Cost Functions Machine Learning
This is the second part of me studying Deep Learning Course from toronto website. Most of the words are derived from it, so I claim no copyright. However, I have added something for myself. This stories that I am posting is for me and not others! You may not understand it even you ever come across!
Choosing Cost Function
Squared Loss:
We cannot use MSE in classification problem. I mean, we can but it is too error prone. For example of our predicted values is 9, but it was supposed to be 0, then MSE would be 81/2. It would still work but not convenient yet.
Logistic Function :
σ(z) = 1/ (1 + exp(−z)) . We added logistic function which squashes the output between 0 and 1, and we can use MSE now. Not effective yet, why ? We will see that next.

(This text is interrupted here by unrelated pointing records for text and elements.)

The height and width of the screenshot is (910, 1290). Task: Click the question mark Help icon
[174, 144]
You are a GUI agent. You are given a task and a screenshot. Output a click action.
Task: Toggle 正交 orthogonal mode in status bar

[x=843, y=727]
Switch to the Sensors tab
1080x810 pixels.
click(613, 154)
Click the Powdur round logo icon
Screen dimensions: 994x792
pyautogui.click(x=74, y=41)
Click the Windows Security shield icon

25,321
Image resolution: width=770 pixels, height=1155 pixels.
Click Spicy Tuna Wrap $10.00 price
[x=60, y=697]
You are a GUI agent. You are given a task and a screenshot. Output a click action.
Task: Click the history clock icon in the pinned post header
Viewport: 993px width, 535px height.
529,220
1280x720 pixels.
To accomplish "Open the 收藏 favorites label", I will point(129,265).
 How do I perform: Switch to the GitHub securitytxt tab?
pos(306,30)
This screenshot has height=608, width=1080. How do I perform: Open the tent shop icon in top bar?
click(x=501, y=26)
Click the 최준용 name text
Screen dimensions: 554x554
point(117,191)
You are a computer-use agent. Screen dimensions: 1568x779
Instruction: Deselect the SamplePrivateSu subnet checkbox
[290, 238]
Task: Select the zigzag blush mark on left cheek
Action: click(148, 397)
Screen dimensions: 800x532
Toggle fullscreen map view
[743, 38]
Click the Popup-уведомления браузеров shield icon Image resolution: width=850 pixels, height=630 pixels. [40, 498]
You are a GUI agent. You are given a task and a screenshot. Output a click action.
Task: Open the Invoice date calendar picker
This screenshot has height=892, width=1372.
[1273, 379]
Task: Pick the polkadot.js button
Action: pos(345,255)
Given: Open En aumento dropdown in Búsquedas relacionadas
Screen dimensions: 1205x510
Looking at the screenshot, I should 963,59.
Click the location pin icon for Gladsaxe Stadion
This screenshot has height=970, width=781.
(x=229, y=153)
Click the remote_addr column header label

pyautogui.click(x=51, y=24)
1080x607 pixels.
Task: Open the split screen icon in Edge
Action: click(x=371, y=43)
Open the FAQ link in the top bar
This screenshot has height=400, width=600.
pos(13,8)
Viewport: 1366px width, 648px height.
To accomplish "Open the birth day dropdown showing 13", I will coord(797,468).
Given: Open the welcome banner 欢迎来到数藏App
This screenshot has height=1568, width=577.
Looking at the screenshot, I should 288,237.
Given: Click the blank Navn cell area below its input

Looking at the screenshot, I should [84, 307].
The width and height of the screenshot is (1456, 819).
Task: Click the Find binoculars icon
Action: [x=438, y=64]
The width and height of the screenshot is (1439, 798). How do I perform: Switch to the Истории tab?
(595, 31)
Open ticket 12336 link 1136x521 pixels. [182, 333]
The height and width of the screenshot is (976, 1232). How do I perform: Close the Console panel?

Using MSE for classification would give small gradient. The problem with squared error loss in the classification setting is that it doesn’t distinguish bad predictions from extremely bad predictions for positive samples. If t = 1, then a prediction of y = 0.01 has roughly the same squared-error loss as a prediction of y = 0.00001.
For 0.01, we have MSE = 0.5*(1–0.01)**2 = 0.49005.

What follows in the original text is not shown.